The Company believes that the WACC and cash flow projections utilized in the 2013 qualitative testing appropriately reflected the fair value of the PNM reporting unit. Since any cash flow projection contains uncertainty, the Company adjusted the WACC used to reflect that uncertainty. The Company does not believe that there are indications of goodwill impairment in any of its reporting units, but this analysis is highly subjective. As of the impairment testing for April 1, 2013, the fair value of the PNM reporting unit, which had goodwill of $51.6 million, exceeded its carrying value by approximately 27%. An increase of 0.5% in the expected return on equity capital utilized in calculating the WACC used to discount the forecasted cash flows, would have reduced the excess of PNM's fair value over carrying value to approximately 20% at April 1, 2013. The April 1, 2012 quantitative evaluation of fair value of the TNMP reporting unit, which had goodwill of $226.7 million, exceeded its carrying value by approximately 26%. Due to the subjectivity and sensitivities of the assumptions and estimates underlying the impairment analysis, there can be no assurance that future analyses, which will be based on the appropriate assumptions and estimates at that time, will not result in impairments.

Decommissioning and Reclamation Costs Accounting for decommissioning costs for nuclear and fossil-fuel generation involves significant estimates related to costs to be incurred many years in the future after plant closure. Decommissioning costs are based on site-specific estimates which are updated periodically and involve numerous judgments and assumptions. Changes in these estimates could significantly impact PNMR's and PNM's financial position, results of operations and cash flows. PNM owns and leases nuclear and fossil-fuel generation facilities. In accordance with GAAP, PNM is only required to recognize and measure decommissioning liabilities for tangible long-lived assets for which a legal obligation exists. Nuclear decommissioning costs are based on site-specific estimates of the costs for removing all radioactive and other structures at PVNGS and are dependent upon numerous assumptions including estimates of future decommissioning costs at current price levels, inflation rates, and discount rates. AROs, including nuclear decommissioning costs, are discussed in Note 15. Nuclear decommissioning costs represent approximately 84% of PNM's ARO liability. A 10% increase in the estimates of future decommissioning costs at current price levels would have increased the ARO liability by $8.8 million at December 31, 2013. PVNGS Units 1 and 2 are included in PNM's retail rates while PVNGS Unit 3 is excluded although PNM has requested Unit 3 be included. PNM collects a provision for ultimate decommissioning of PVNGS Units 1 and 2 and its fossil-fuel generation facilities in its rates and recognizes a corresponding expense and liability for these amounts. PNM believes that it will continue to be able to collect in rates for its legal asset retirement obligations for nuclear generation activities included in the ratemaking process.

In connection with both the SJGS coal agreement and the Four Corners fuel agreement, the owners are required to reimburse the mining companies for the cost of contemporaneous reclamation as well as the costs for final reclamation of the coal mines.

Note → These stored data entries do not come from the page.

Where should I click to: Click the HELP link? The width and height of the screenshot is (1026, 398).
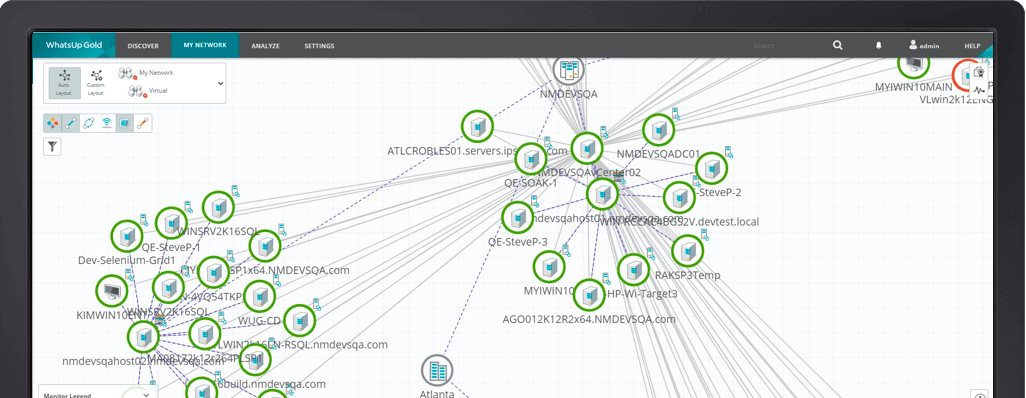pos(972,46)
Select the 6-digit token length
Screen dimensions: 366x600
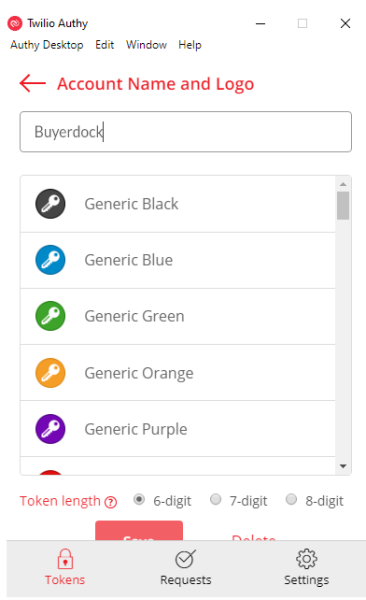click(x=139, y=499)
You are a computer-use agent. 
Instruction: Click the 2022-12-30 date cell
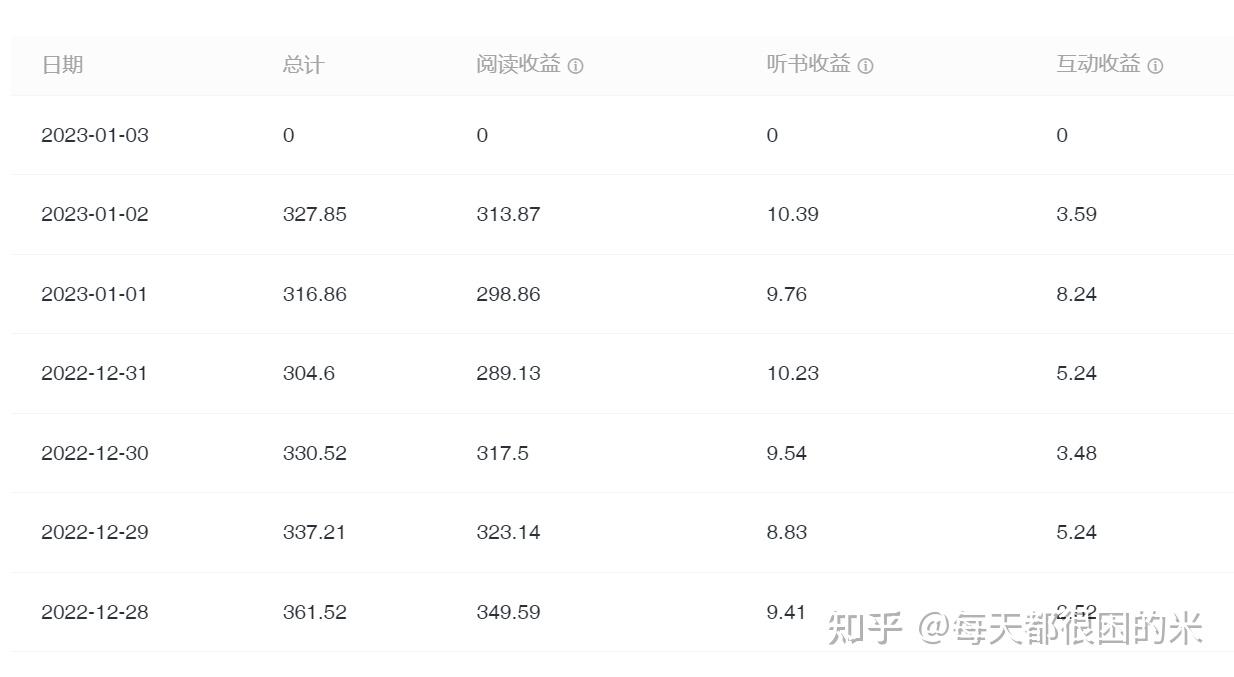[94, 453]
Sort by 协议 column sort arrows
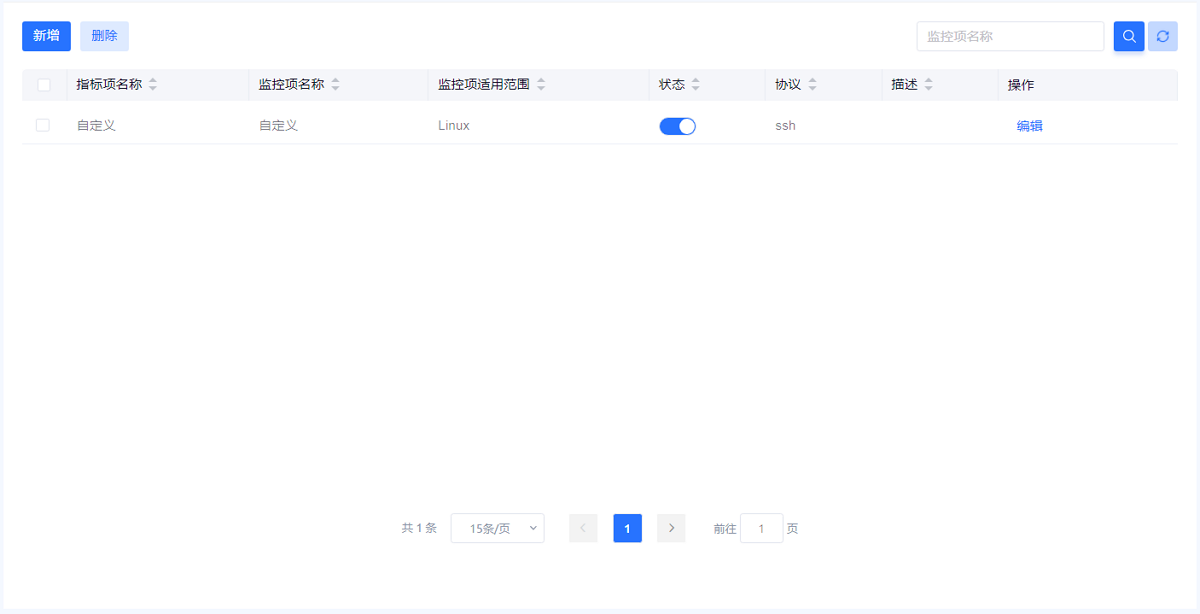Screen dimensions: 1200x614 click(x=812, y=85)
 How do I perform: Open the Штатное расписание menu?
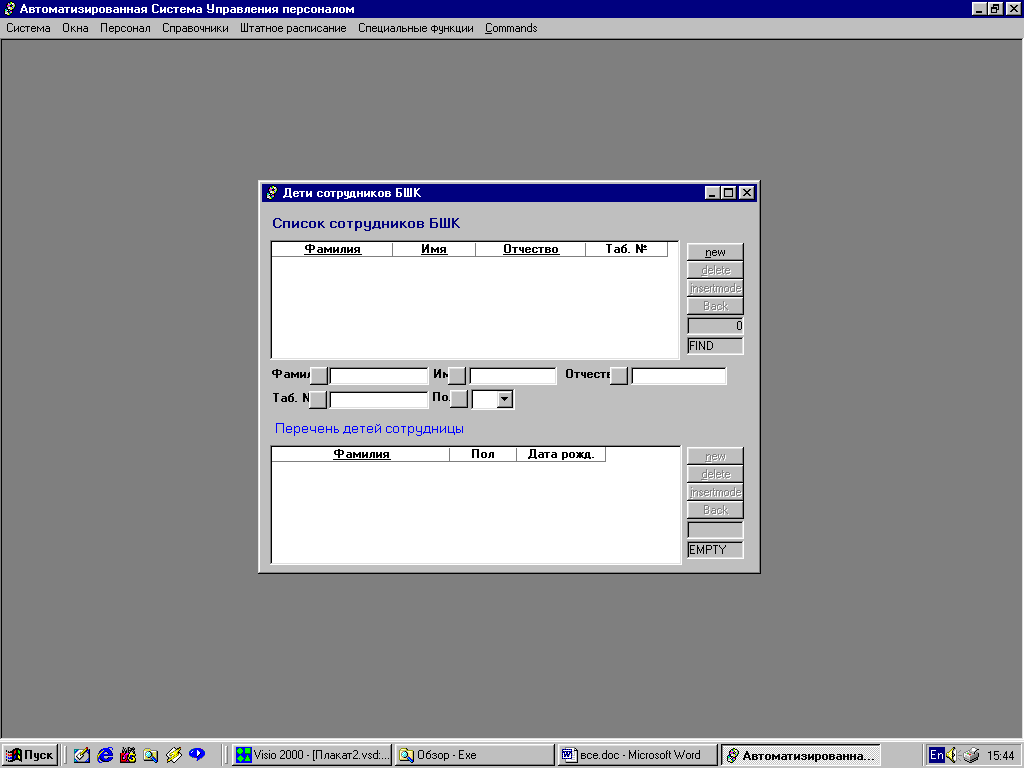293,28
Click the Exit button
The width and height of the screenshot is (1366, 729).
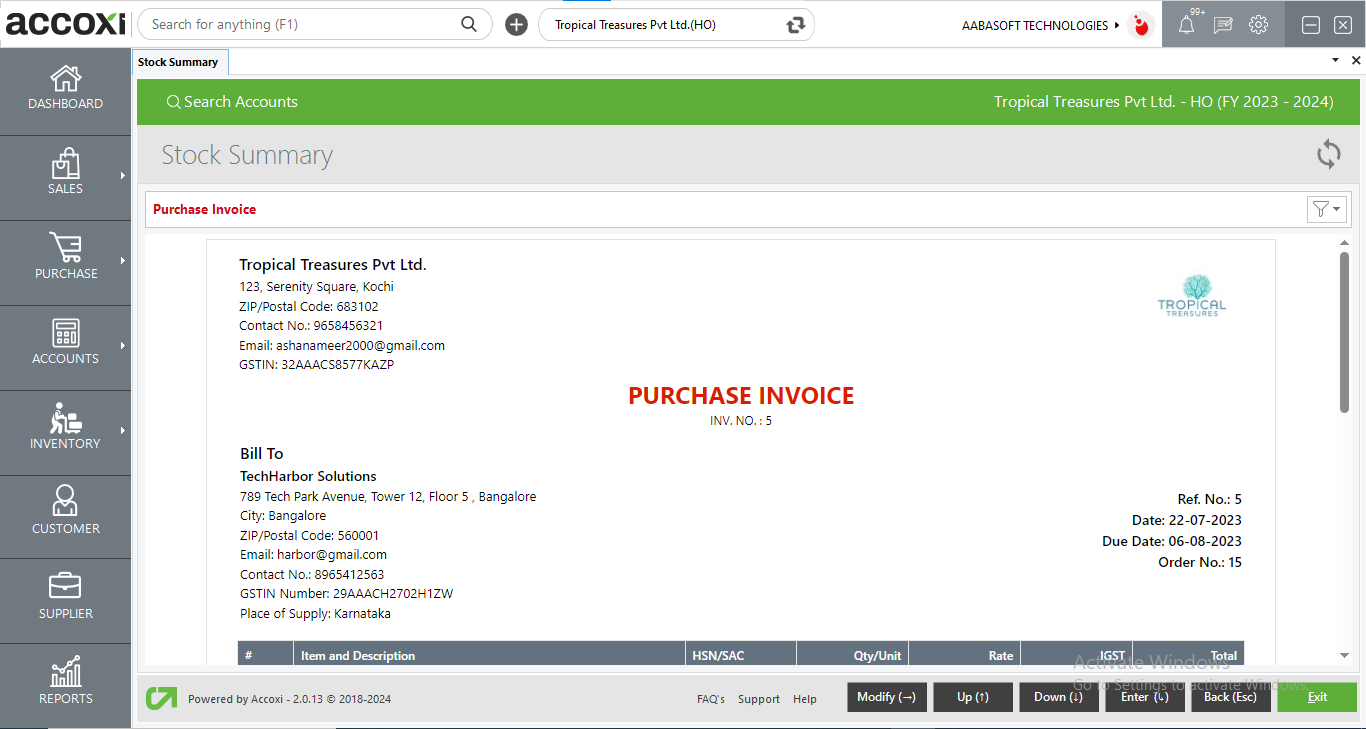click(1316, 697)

The reclamation costs are based on site-specific studies that estimate the costs to be incurred in the future and are dependent upon numerous assumptions, including estimates of future reclamation costs at current price levels, inflation rates, and discount rates. A 10% increase in the estimates of future reclamation costs at current price levels would have increased the mine reclamation liability by $2.9 million at December 31, 2013.

PNM considers the contemporaneous reclamation costs part of the cost of its delivered coal costs. See Note 16 for discussion of the final reclamation costs.

Derivatives The Company follows the provisions set forth in GAAP to account for derivatives.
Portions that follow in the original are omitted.